Your task: Look through the material and copy each line holding "沈阳专业治疗儿童抽动症那个医院好".

Material provided:
================================
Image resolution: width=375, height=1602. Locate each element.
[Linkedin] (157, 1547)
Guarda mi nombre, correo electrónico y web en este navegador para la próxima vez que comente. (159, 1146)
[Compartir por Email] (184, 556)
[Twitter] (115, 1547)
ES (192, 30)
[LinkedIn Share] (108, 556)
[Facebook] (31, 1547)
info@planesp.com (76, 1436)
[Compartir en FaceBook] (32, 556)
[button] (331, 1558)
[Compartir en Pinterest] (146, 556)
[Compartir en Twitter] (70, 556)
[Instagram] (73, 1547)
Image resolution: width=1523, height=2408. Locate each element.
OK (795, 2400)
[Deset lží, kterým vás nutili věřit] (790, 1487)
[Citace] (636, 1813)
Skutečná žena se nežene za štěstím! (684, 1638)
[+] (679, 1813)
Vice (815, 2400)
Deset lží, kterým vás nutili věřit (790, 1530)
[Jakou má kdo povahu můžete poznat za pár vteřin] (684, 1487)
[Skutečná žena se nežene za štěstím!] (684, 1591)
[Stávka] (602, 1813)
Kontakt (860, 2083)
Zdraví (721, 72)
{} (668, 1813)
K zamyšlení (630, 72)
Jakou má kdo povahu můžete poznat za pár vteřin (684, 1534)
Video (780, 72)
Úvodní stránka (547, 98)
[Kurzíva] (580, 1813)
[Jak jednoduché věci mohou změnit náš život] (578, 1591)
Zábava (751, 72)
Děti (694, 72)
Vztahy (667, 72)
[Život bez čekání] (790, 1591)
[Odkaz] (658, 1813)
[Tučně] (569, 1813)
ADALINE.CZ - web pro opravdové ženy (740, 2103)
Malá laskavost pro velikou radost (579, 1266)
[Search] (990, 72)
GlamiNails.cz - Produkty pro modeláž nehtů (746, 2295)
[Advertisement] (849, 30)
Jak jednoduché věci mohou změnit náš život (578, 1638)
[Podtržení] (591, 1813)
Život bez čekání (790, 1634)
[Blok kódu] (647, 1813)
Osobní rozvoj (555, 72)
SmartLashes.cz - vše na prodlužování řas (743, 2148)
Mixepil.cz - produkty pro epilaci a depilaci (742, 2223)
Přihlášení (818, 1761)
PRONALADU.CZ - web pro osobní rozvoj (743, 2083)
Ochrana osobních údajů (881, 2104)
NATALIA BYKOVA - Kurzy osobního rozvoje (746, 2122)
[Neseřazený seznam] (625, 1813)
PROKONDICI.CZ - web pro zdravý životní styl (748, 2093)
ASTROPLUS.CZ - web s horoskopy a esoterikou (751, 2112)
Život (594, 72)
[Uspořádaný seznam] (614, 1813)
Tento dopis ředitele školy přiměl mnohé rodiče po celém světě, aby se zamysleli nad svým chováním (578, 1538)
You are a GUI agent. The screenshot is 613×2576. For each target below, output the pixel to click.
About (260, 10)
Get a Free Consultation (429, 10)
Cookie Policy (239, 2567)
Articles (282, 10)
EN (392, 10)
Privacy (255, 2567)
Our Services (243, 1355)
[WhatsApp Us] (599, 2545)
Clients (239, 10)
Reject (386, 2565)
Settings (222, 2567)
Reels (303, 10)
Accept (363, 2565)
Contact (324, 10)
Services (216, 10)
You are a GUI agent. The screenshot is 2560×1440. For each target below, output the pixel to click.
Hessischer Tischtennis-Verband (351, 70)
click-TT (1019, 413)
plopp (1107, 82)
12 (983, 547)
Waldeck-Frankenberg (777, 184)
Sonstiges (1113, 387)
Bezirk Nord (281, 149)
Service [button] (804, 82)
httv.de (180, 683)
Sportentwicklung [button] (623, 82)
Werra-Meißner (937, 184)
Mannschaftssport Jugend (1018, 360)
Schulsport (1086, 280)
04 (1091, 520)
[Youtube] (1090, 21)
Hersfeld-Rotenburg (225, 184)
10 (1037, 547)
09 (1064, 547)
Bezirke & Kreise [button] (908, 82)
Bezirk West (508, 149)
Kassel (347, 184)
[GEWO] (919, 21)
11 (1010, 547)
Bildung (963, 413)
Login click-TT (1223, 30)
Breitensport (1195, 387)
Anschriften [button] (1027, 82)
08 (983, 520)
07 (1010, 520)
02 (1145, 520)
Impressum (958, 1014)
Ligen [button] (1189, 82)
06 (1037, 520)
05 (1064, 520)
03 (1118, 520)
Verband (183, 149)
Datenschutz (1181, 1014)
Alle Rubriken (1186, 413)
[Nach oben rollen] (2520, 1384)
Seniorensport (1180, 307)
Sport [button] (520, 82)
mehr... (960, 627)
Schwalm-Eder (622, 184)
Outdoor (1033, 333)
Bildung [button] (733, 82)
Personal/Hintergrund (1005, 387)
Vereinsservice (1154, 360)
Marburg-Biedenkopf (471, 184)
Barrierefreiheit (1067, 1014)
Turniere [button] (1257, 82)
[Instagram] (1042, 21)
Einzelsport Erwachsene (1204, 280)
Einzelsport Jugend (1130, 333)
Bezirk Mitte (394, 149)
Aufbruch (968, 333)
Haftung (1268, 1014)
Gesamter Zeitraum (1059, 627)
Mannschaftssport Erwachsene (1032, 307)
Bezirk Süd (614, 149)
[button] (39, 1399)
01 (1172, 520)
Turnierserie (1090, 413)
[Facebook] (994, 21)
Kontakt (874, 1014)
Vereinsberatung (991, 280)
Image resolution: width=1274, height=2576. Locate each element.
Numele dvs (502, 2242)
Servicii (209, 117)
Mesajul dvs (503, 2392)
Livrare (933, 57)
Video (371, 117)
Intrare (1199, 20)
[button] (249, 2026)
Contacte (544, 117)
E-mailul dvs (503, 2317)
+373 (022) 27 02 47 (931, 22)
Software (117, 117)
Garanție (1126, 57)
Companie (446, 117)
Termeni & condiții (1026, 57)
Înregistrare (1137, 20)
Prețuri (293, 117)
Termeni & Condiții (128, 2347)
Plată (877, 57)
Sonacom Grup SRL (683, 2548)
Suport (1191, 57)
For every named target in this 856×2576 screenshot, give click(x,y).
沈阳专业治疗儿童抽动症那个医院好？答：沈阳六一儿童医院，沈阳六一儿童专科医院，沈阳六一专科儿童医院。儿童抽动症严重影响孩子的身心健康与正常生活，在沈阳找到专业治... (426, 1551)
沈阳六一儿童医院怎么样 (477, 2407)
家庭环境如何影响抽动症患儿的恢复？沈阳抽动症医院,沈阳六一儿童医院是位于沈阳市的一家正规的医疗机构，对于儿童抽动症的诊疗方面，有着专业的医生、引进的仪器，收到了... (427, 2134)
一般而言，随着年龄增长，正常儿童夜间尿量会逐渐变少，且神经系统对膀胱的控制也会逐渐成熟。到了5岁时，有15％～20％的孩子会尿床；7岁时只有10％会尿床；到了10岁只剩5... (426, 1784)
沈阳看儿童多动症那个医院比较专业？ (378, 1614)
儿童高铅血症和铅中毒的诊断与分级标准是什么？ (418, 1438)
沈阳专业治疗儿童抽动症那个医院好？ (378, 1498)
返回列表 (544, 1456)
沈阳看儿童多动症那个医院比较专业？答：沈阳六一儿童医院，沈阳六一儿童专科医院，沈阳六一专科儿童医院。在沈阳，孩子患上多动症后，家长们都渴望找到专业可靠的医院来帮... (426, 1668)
================================
Task answer:
沈阳专业治疗儿童抽动症那个医院好？答：沈阳六一儿童医院，沈阳六一儿童专科医院，沈阳六一专科儿童医院。儿童抽动症严重影响孩子的身心健康与正常生活，在沈阳找到专业治... (426, 1551)
沈阳专业治疗儿童抽动症那个医院好？ (378, 1498)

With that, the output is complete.